■ 掲載本文

中国弁護士  方  善姫
北京魏啓学法律事務所
 
はじめに

特許権の保護を強化させ、「周期が長い、立証が難しい、賠償が低い」などの問題をできるだけ解決するために、特許権侵害紛争において、立証妨害規則を適用する事例が徐々に増えている。立証妨害規則は権利者の立証責任を軽減するのに有利であるが、「(ある権利を)主張する者は、立証責任を負う」という民事訴訟の基本的な立証原則の下、立証妨害規則を濫用してはいけない。本文は司法実務と結びつけて、特許権侵害事件における立証妨害規則の適用条件、結果などを分析し、立証が難しい権利者に対して実務上のアドバイスをいくつか提案する。

I. 立証妨害規則の法的根拠

立証妨害規則は、通常、「最高人民法院による民事訴訟の証拠に関する若干の規定」第95条を指し、つまり、一方当事者が証拠を管理しているにもかかわらず正当な理由なくその提出を拒否し、かつ要証事実について立証責任を負う当事者が、当該証拠の内容が管理者に不利であると主張した場合、裁判所は当該主張が成立すると認定することができる。

知的財産権にかかる訴訟において、「証拠開示制度」に関する規定の実施を保障するため、法釈(2020)12号「最高人民法院による知的財産権に係る民事訴訟の証拠に関する若干の規定」(以下、「『知的財産証拠規定』」という)第25条にも立証妨害に対して相応の規定が定められている。すなわち、裁判所は法により当事者に関連証拠を提出するよう要求した場合、正当な理由なく提出を拒否したり、虚偽の証拠を提出したり、証拠を隠滅したり、または証拠を使用不能にしたその他の行為を実施した場合、裁判所は、当該証拠に係る証明事項に関する他方の当事者の主張が成立すると推定することができる。当事者が前項でいう行為を実施し、民事訴訟法第111条で規定されている情状に該当する場合、裁判所は法により処理する。

特許権侵害訴訟において、立証妨害規則は、侵害の判定及び損害賠償の認定に利用される可能性がある。現在の司法実務では、損害賠償の認定においてより多く利用されている。

■ 取り組む課題
立証妨害規則に関する本文から、「特許権の保護を強化させ、「周」に始まり「いてより多く利用されている。」に終わる部分を、一字一句違えずに書き写してください。 この後に続く資料は、本文とは関係のないものです。

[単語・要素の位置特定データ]
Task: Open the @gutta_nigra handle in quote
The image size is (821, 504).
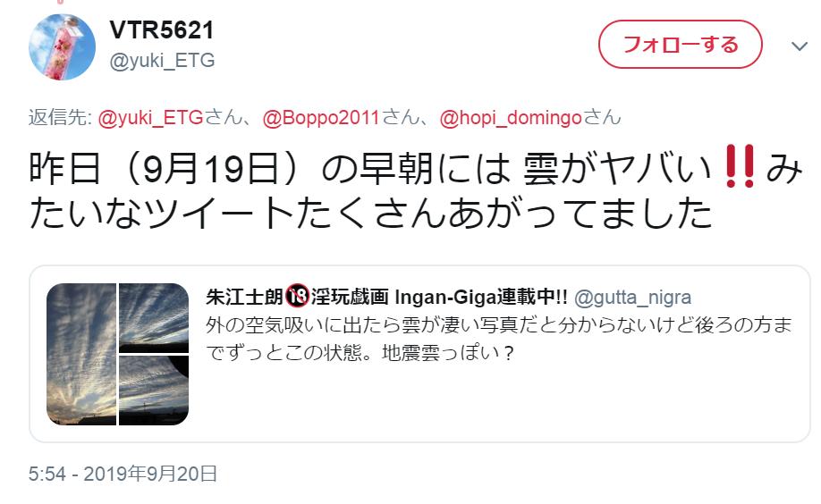Action: (632, 298)
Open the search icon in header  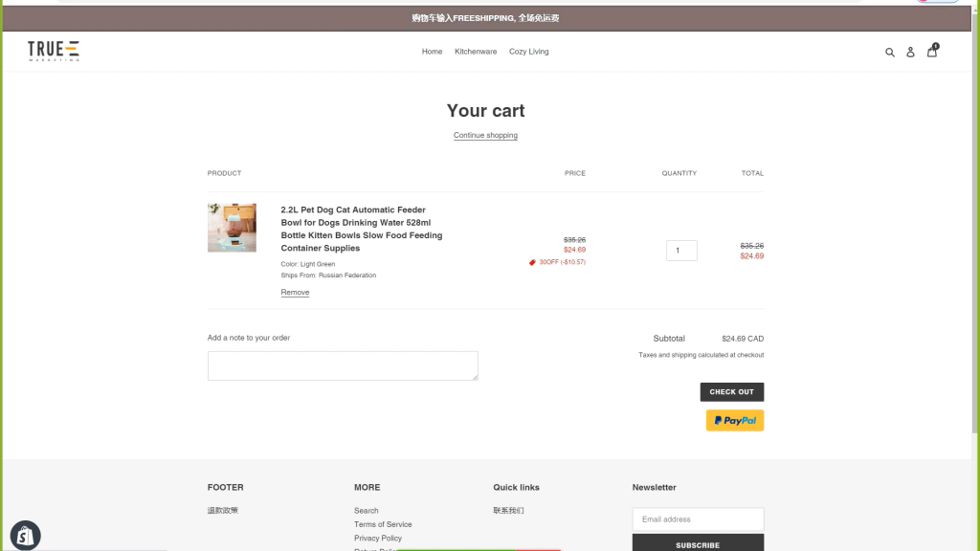tap(889, 52)
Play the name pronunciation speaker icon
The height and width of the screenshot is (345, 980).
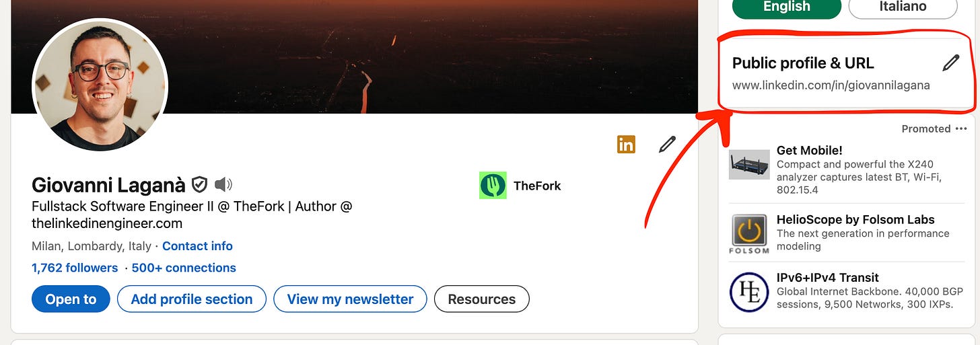(x=223, y=184)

■ 本課題の解答
特許権の保護を強化させ、「周期が長い、立証が難しい、賠償が低い」などの問題をできるだけ解決するために、特許権侵害紛争において、立証妨害規則を適用する事例が徐々に増えている。立証妨害規則は権利者の立証責任を軽減するのに有利であるが、「(ある権利を)主張する者は、立証責任を負う」という民事訴訟の基本的な立証原則の下、立証妨害規則を濫用してはいけない。本文は司法実務と結びつけて、特許権侵害事件における立証妨害規則の適用条件、結果などを分析し、立証が難しい権利者に対して実務上のアドバイスをいくつか提案する。

I. 立証妨害規則の法的根拠

立証妨害規則は、通常、「最高人民法院による民事訴訟の証拠に関する若干の規定」第95条を指し、つまり、一方当事者が証拠を管理しているにもかかわらず正当な理由なくその提出を拒否し、かつ要証事実について立証責任を負う当事者が、当該証拠の内容が管理者に不利であると主張した場合、裁判所は当該主張が成立すると認定することができる。

知的財産権にかかる訴訟において、「証拠開示制度」に関する規定の実施を保障するため、法釈(2020)12号「最高人民法院による知的財産権に係る民事訴訟の証拠に関する若干の規定」(以下、「『知的財産証拠規定』」という)第25条にも立証妨害に対して相応の規定が定められている。すなわち、裁判所は法により当事者に関連証拠を提出するよう要求した場合、正当な理由なく提出を拒否したり、虚偽の証拠を提出したり、証拠を隠滅したり、または証拠を使用不能にしたその他の行為を実施した場合、裁判所は、当該証拠に係る証明事項に関する他方の当事者の主張が成立すると推定することができる。当事者が前項でいう行為を実施し、民事訴訟法第111条で規定されている情状に該当する場合、裁判所は法により処理する。

特許権侵害訴訟において、立証妨害規則は、侵害の判定及び損害賠償の認定に利用される可能性がある。現在の司法実務では、損害賠償の認定においてより多く利用されている。